> Problem:
Would you return the records below character for character, without any images?
#####
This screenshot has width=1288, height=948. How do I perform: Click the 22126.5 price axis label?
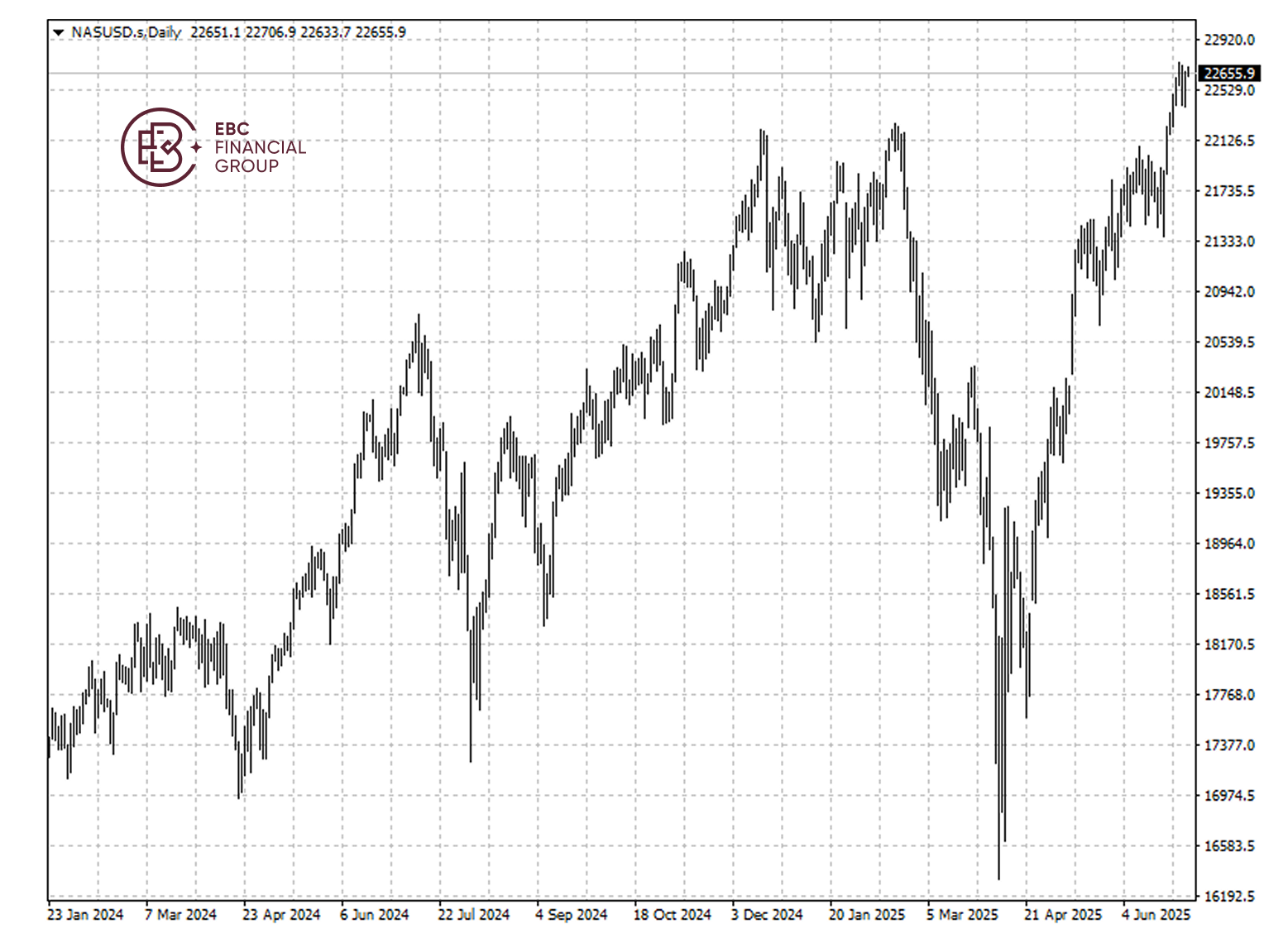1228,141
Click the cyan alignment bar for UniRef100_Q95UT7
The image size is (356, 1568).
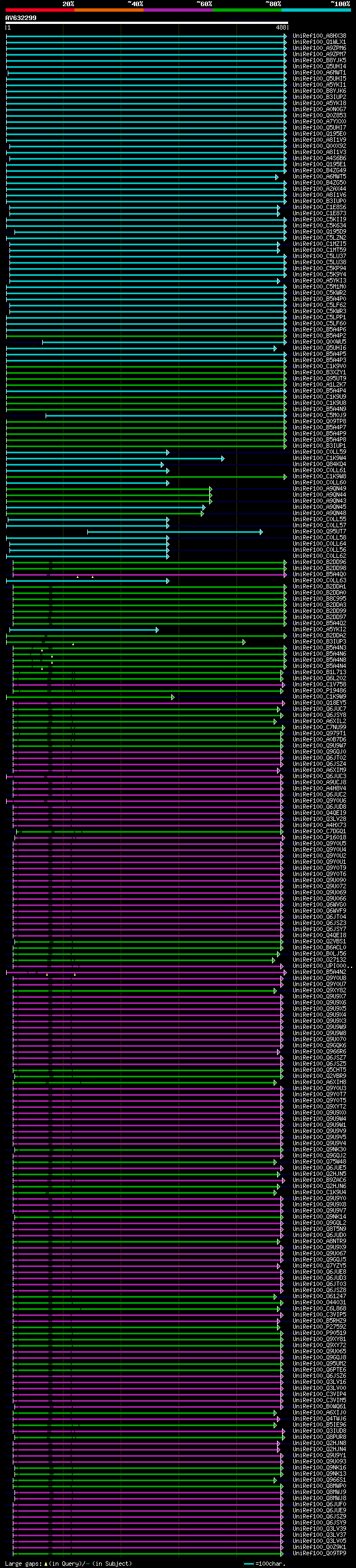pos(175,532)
#####
> Expected answer:
This screenshot has width=1288, height=948. How do I perform: Click the 22126.5 price axis label?
1228,141
Click the cyan alignment bar for UniRef100_Q95UT7
The image size is (356, 1568).
pos(175,532)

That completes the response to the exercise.